QUOTED TEXT:
· · · ·
[Pw_forum] Young's Modulus

Thu Sep 23 23:06:26 CEST 2010

Dear Eduardo Ariel Menendez Proupin,
Thanks for your useful comments.
Mohsen

On Thu, Sep 23, 2010 at 12:56 PM, Eduardo Ariel Menendez Proupin <
eariel99 at gmail.com> wrote:

> Dear Mohsen
>
> Let me comment on your procedure
>
> >At first i relaxed nano-tube and obtain the position of carbon atoms in
> the >ground state. Then i decrease the tube length. A in the relation is the
> area of >nano-tube (A=pi*R*R which R is the radius of tube). F is the atomic
> force in >the Z axis which can be calculated by using Q.E.
> >I think it is better to calculate total energy in some configuration and
> use >(F=dE/dz, where E is the total energy in different configuration).
> >Is there any problem in this procedure?
>
> First, are you calculating the Young modulus of an isolated nanotube, or of
> a material composed of (3,3) nanotubes perfectly oriented and with a well
> defined density ?
>
> The Young modulus is a concept that is well suited for a homogeneous
> material, e.g., a bulk of nanotubes. It will depend on the density and
> orientations of the nanotubes, but will be indendent of the transverse area
> (the force and the energy of deformation is prportional to the area). In a
> bulk of nanotubes perfectly oriented, the relevant area A would be the
> transverse area of the unit cell, and the size and shape of the  unit cell
> depends on the density of nanotubes, or must be optimized by a mimimum
> energy criterium. If you are studying the Young modulus of a single isolated
> nanotube, then note that the Young modulus is well defined only if everybody
> use the same definition of A. Hence, be sure of considering the same
> definition as the other results that you compare. Second, be sure to use a
> unit cell sufficiently wide,  so that the preriodic replicas of the nanotube
> are far enough and  the results do not depend on the transversal dimensions
> of the unit cell.
>
>
> >If we relaxed the tube after compression there is no net force on carbon
> >atoms so I did not relax the system after compression.
> *>Have you used a finite nanotube and computed the forces upon the >atoms
> of the edge?*.....> A finite nano-tube? I consider a unit cell (which can
> >make an infinite tube ) and calculate force between atoms.
> >Is there any problem?
· · · ·
(Rows of pointing data)
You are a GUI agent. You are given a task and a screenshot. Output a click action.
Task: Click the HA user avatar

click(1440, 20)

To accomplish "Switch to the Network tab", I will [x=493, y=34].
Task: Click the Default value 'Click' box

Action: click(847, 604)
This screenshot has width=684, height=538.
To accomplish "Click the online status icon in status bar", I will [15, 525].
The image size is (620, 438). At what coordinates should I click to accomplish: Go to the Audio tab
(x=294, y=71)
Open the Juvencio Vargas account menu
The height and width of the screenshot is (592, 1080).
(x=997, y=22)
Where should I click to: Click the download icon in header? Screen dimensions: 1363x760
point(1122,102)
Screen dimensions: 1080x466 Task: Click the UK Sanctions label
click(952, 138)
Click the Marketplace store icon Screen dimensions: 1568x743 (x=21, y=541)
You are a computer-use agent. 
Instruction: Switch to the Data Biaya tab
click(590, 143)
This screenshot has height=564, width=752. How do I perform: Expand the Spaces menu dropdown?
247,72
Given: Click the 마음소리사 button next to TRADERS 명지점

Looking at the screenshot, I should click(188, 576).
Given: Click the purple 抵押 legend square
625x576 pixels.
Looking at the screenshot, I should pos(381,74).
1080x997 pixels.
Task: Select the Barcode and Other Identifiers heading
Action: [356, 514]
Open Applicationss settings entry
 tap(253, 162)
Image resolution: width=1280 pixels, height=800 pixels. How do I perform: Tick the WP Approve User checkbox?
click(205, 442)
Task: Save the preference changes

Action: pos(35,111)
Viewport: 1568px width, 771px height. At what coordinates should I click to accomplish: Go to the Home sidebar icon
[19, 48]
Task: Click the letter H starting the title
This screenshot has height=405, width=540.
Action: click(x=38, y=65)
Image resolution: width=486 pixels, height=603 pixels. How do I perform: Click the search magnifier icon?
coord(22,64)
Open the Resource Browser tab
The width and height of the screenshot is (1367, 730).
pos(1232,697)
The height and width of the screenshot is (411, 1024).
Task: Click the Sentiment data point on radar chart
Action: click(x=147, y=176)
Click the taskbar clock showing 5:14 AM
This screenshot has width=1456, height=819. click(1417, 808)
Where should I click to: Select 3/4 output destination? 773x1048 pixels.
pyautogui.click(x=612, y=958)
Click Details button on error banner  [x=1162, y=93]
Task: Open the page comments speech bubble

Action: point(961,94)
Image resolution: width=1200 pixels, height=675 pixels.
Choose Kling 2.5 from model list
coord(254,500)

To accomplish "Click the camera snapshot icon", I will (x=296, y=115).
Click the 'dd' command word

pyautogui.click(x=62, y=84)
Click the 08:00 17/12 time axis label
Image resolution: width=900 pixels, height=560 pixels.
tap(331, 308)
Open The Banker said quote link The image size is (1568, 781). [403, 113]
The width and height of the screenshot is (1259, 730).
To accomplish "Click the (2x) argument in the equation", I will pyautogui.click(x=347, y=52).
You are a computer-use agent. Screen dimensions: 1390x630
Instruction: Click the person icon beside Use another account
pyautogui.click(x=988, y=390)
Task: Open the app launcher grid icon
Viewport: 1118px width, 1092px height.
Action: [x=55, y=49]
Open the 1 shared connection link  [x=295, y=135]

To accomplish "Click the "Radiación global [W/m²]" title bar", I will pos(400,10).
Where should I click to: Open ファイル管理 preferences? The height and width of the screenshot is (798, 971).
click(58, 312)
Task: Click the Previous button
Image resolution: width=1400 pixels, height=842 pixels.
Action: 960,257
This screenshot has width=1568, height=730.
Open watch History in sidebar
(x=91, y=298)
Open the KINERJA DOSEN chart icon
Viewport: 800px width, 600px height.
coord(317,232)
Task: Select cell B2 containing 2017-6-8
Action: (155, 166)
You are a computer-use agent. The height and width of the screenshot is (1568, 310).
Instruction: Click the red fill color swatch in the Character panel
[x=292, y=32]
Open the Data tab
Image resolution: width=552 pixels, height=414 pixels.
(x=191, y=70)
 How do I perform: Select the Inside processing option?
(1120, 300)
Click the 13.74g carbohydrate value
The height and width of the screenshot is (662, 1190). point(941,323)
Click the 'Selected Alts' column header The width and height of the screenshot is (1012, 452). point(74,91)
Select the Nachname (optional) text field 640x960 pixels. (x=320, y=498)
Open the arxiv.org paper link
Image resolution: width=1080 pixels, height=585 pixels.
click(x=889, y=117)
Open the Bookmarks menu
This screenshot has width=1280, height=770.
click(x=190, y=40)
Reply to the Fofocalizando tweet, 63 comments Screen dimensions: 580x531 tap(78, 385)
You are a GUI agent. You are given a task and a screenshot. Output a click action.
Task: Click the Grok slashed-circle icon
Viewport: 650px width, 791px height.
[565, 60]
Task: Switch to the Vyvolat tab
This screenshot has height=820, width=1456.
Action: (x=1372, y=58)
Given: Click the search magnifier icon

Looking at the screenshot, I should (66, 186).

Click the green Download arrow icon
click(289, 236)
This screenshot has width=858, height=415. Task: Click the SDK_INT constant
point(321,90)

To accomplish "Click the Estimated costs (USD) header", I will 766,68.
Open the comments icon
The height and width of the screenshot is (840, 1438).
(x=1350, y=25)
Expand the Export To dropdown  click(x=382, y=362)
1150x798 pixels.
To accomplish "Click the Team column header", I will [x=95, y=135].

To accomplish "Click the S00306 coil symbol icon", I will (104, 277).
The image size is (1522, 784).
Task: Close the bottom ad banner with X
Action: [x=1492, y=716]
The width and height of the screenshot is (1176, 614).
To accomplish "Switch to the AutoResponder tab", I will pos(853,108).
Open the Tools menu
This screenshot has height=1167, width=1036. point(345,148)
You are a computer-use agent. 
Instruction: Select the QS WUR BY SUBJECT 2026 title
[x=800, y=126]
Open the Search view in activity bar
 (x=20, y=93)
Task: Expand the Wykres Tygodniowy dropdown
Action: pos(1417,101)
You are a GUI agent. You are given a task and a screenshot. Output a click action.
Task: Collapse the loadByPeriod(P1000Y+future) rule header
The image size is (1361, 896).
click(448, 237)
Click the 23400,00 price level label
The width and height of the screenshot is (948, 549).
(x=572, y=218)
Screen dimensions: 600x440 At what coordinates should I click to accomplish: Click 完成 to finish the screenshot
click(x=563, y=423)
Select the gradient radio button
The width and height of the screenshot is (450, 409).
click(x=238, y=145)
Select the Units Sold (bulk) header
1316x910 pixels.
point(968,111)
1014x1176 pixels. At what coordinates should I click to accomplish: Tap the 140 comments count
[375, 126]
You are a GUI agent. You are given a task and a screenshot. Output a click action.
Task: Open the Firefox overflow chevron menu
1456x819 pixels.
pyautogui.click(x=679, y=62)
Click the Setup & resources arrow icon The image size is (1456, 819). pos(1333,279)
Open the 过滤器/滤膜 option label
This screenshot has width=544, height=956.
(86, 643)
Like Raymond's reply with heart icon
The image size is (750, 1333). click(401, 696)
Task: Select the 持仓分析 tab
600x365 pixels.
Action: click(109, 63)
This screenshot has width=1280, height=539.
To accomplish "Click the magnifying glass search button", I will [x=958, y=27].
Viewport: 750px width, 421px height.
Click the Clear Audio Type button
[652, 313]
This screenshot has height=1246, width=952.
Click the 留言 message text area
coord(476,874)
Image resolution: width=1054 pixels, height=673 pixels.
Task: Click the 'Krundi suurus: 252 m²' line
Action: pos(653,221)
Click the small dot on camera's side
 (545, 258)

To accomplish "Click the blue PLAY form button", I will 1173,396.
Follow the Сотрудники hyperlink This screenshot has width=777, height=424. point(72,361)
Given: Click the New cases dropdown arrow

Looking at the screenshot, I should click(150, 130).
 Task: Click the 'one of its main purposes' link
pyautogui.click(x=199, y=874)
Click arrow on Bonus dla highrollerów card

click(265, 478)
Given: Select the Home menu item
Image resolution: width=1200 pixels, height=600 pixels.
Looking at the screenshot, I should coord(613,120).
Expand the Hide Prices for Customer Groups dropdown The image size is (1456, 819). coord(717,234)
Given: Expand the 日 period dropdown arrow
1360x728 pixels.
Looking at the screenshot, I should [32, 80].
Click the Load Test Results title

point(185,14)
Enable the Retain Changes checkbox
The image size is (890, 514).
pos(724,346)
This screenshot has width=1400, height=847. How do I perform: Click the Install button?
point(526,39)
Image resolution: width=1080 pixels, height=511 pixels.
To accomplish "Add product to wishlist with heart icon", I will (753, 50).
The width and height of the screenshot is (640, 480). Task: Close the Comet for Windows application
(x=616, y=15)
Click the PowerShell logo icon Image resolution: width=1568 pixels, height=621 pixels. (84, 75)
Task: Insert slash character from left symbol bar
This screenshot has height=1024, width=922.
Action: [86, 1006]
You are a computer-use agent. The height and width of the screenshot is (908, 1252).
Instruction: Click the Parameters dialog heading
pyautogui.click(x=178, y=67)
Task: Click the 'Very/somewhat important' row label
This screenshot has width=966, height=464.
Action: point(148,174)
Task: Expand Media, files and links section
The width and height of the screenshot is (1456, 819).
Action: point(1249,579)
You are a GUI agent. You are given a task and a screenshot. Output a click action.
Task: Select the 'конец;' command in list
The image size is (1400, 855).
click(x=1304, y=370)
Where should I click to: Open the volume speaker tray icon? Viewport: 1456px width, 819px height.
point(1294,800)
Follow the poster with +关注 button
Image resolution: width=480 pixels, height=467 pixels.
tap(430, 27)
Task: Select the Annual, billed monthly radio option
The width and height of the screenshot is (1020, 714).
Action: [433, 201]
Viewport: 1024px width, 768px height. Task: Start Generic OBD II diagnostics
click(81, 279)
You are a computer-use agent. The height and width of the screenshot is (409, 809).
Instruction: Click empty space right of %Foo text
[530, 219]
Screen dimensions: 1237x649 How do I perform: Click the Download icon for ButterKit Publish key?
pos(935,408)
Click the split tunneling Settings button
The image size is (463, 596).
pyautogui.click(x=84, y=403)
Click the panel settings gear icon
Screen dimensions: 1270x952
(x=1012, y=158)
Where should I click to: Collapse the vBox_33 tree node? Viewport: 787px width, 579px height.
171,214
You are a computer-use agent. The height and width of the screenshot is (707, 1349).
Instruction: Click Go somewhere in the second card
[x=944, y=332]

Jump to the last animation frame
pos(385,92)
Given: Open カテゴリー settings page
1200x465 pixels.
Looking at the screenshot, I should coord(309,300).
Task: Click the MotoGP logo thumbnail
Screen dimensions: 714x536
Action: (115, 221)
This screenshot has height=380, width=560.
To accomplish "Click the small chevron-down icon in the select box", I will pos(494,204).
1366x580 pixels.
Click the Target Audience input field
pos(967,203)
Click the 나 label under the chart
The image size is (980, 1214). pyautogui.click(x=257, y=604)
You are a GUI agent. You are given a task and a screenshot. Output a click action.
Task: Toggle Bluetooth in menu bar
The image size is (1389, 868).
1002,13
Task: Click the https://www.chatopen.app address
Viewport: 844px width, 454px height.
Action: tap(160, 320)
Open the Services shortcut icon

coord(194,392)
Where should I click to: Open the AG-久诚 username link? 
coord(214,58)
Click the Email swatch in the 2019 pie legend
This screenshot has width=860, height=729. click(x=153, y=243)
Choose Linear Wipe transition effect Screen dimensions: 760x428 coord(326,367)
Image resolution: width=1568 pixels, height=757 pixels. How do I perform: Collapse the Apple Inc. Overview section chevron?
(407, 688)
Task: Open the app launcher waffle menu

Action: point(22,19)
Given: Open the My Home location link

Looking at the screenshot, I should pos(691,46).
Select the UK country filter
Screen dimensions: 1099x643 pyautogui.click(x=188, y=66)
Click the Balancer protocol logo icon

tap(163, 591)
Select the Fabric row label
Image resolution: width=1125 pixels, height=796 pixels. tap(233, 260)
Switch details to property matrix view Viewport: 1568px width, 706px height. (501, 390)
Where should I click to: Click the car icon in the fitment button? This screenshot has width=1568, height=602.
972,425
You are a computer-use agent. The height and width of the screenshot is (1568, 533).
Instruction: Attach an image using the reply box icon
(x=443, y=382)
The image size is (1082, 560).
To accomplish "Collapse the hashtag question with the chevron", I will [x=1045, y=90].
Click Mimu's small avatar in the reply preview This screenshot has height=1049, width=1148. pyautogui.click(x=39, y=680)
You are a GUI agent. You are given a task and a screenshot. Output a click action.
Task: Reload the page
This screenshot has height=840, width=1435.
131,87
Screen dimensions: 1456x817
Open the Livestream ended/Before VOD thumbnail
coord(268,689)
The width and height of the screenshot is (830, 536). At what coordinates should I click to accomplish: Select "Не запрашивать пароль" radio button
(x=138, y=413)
· · · ·
JOBS:
1. Answer these questions about the forum thread on Young's modulus:
(a) Which nanotube type does the reply name when it asks about a material composed of perfectly oriented nanotubes?
(b) How is the area A defined in the procedure described in the thread?
(c) For a bulk of perfectly oriented nanotubes, what does the reply say the relevant area A would be?
2. Pick up the forum thread on Young's modulus after its final sentence and continue it.
The lines are separate material and have no connection to the forum thread on Young's modulus.

THE REPLIES:
1.
(a) (3,3) nanotubes.
(b) A is the area of the nanotube, A = pi*R*R, where R is the radius of the tube.
(c) The transverse area of the unit cell.

2.
> Yes. The state with the atoms not relaxed is not a state of equilibrium,
> and according to Boltzmann law, if its energy difference with the relaxed
> state is larger than kT (0.026 eV at 300 K), this state may happen only once
> in the lifetime of the universe. Then, the property you calculate may have
> nothing to do with a real situation. Hence, relax the atoms.
>
> If you relax, of course  there will be no net force upon the atoms, but the
> tube have stress. Use tstress=.true. and use the appropriate  component of
> the stress tensor as F/A. Remember to do it for various transverse sizes of
> the simulation cell and be sure that the stress is independent of the cell
> size, or extrapolate. Of course, also must be independent of the cutoffs and
> smearing parameters (degauss). Alternatively, you may use the second
> derivative of the total energy to obtain the Young modulus. It is healthy to
> use both methods to check that the results are fine. The numbers will not be
> exactly equal due to numerical reasons, and you can systematically improve
> the agreement increasing the cutoffs and the number of kpoints.
>
>
> When I asked about a finite nanotube, I was thinking in an alternative way
> to do it. Use a large cubic cell, with a finite nanotube inside, made a
> constrained relaxation fixing the z coordinate (I assume that z is the
> nanotube axis) of the edge atoms, relax the other atoms, and sum the forces
> acting upon the atoms at one edge (that must be the negative of the total
> force upon the other edge). With that you can obtain the Young modulus of a
> finite nanotube. If you want it for the infinite nanotube you must do it
> with several lengths and extrapolate to infinite length. Of course this is
> much more  expensive (really brute force) if your goal is the infinite
> nanotube, but is is what you should do if your interest is in short
> nanotubes.
>
> Best regards
> Eduardo
>
> --
>
>
> Eduardo Menendez
> Departamento de Fisica
> Facultad de Ciencias
> Universidad de Chile
> Phone: (56)(2)9787439
> URL: http://fisica.ciencias.uchile.cl/~emenendez<http://fisica.ciencias.uchile.cl/%7Eemenendez>
>
> Let's pray for the 33 trapped miners! Four months to rescue.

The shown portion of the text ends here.